Spoiler per: quinta stagione di Dr.House. Allusioni varie.

Pairing: House/...

Rating: NC17, Slash, Angst

Timeline: post 5x16. Dopo i titoli di coda.


Disclaimer: i personaggi non appartengono ai legittimi proprietari. L’autrice scrive senza alcuno scopo di lucro e non intende violare alcun copyright.

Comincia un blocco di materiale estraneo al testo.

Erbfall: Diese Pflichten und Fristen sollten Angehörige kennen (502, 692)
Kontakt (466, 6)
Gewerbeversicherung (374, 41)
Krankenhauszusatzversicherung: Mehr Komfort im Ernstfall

Nota dell'autrice: sperimentazione letteraria. Come promesso alla mia miusa, volevo scrivere qualcosa di brutale, per buttare giù un poco di nervosismo. Fa bene essere perversi ogni tanto. Essendo già di questo avviso, mi sono anche divertita a giocare con uno stile un poco diverso dal solito in cui non è mai del tutto chiaro chi stia parlando di chi. Tanto oggi non ho nulla da fare...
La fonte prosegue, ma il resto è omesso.